For Futher details please refer to the Circular letter January 2006.


Report from the ICTM Study Group on the Music of Oceania
Meeting at Koror, Republic of Belau
August 1 – 2, 2004

This is a report on the recent meeting of the Study Group on the Music of Oceania held in Palau (Belau) following the Festival of Pacific Arts. Some fifteen members participated as well as a number of local community members. As I was unable to attend, Judy Flores has kindly prepared the following summary of the meeting.
Stephen Wild

Business meeting 1: This organizational meeting was conducted by Yamaguti Osamu (Prof. Emeritus, Osaka U). An agenda was set. It was decided that a report of the meeting would be sent to Stephen Wild, chair of the SGMO (Study Group on the Musics of Oceania). The need for a regular newsletter from the chair was noted.

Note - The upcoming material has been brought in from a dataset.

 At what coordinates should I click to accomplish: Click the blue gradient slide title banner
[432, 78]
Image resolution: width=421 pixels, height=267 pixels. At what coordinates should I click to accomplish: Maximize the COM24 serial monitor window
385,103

Adrienne Kaeppler (Smithsonian) represented ICTM as Vice President. She described the procedures of ICTM and the relationship between the main committee and the study groups. She summarized the last meeting, held in Australia.

Session 1: Musics of Belau from the past to future: insiders’ and outsiders views
Chair – Konishi Junko (Shizuoka University, Japan)
Barbara Smith (Prof. Emeritus, UH) presented sounds and photos from her visit to Palau in 1963. There was much interest expressed by an invited panel of Palauan guests as named in the next session. Bilung asked if the recordings could be played to the Traditional Women’s Organization members downstairs during the lunch break, as many of them would recognize voices of singers from 1963. Bilung asked about repatriation of materials, which Dr. Smith assured them would be done as soon as the material is digitized.

Panel presentation by Palauans talked about how the Festival was organized along traditional lines of leadership, primarily by women’s organizations. The organizers were called “Team Palau”.

Bilung Gloria Salii, Queen of Koror, described methods of organizing women leaders of the 16 states.

Kathy Kesolei, Chair of Team Palau talked about the women’s conference, which kicked off the organizational activities.

Faustina K. Rehuher, Director, Belau National Museum, said that the Festival provided a time to reflect on their heritage and sense of identity. The 1980 Yap-Palau relationship was strengthened. Bilung’s duty was to teach traditional dance to the young girls and to decide how to update the dances somewhat to make them more exciting. The results were presented to and approved by the elders.

Yvonne Singeo, Festival Secretariat and Vicky Kanai, Director of the Bureau of Arts and Culture, were introduced and their roles described.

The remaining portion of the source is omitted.